E allora qual è quello giusto? Il Cnr è stato invitato più volte da noi, l’ultima 3-4 mesi fa, proprio per discutere delle differenze, ma sui tavoli tecnici e scientifici non sui giornali. Non mi si venga quindi ad accusare di mancata trasparenza o di non aver riconosciuto il limite di questo tipo di studi. I dati sono reali, anche se non piacciono. Il Cnr continua a dire, per esempio, che non crede ai residui di droghe trovati nelle acque reflue.

Questa metodologia del Mario Negri, altro ente privato, non ha però alcuna validazione scientifica. O sbaglio?

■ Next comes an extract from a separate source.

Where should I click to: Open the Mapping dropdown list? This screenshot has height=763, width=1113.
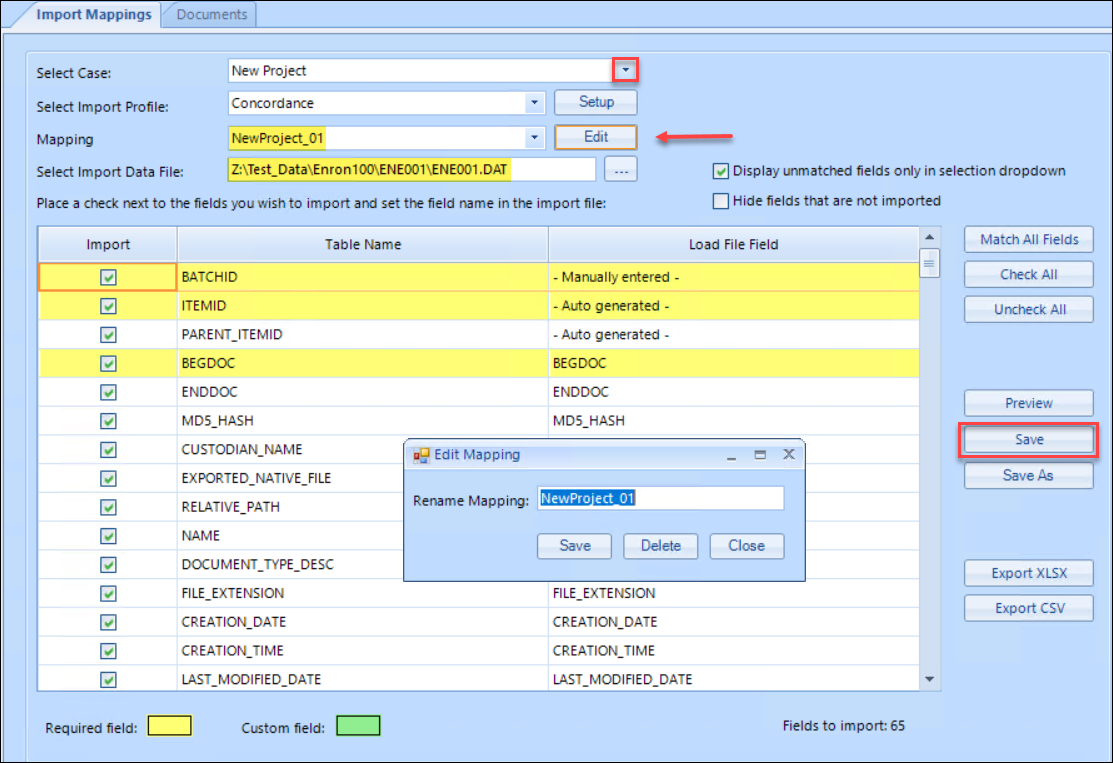tap(534, 136)
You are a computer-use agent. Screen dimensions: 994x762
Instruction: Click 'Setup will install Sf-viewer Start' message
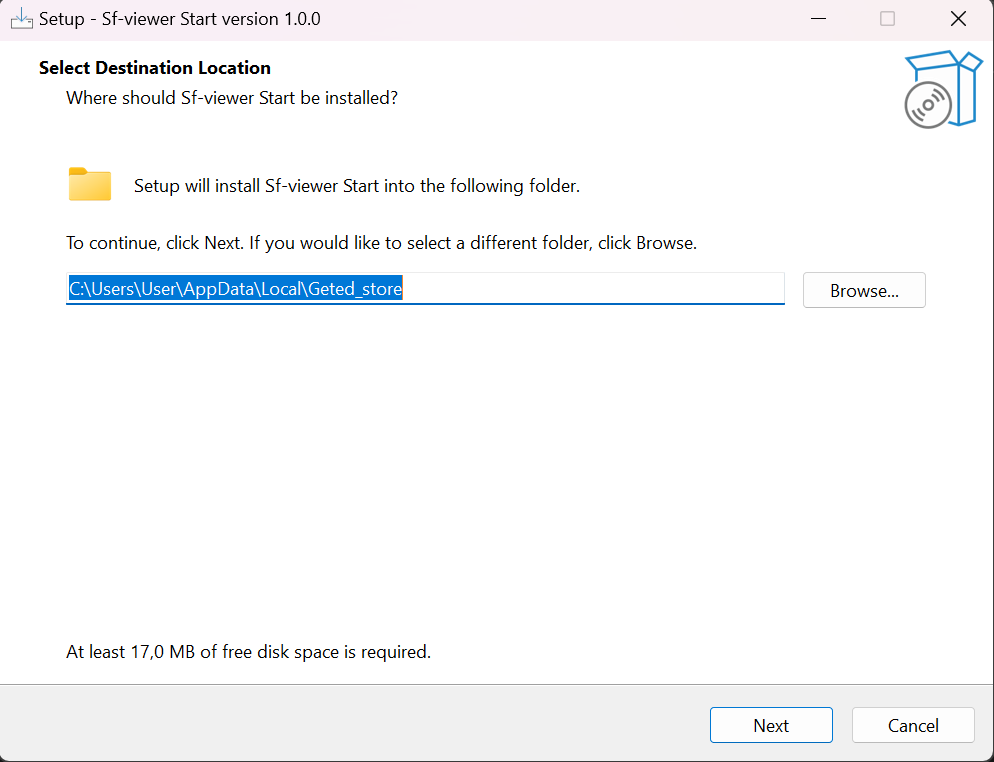pos(356,186)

Così dicono, eppure li fanno in tutte le capitali europee. La validazione scientifica, quella che è stata fatta, in termini di rappresentatività è ancora maggiore di quella dei questionari.

Ai questionari della vostra prima relazione (2012) hanno risposto così poche persone (33,4% del campione) che avete dovuto precisare, per la prima volta, che il dato non aveva validità statistica…

Nel 2003, prima della nascita del dipartimento, le risposte comunque non erano molte di più: il Cnr comunicava all’Osservatorio europeo che si fermavano al 34%. Perché gli italiani, da sempre, non rispondono ai questionari inviati via posta. E ci potrebbe anche essere un problema sul campione.

È quindi solo un caso che il calo dei consumi ci sia stato dopo l’approvazione della Fini-Giovanardi, la nascita del dipartimento e il cambio di affidatario della ricerca?

Io non sono lo sceriffo di Giovanardi, e non l’ho mai frequentato né conosciuto prima di venire a Roma. Il mio inserimento nel 2008 è avvenuto perché Giovanardi cercava un capo dipartimento: ha chiamato un politico, Andrea Fantoma, un magistrato, Amato, un ex generale della guardia di finanza, di cui non ricordo il nome, e un tecnico. Dopo averci fatto fare delle prove ha scelto. A me ha chiesto di scrivere un decreto e come la pensavo su alcune cose. Poco dopo mi ha chiamato la sua segreteria per chiedermi se volevo fare il capo dipartimento.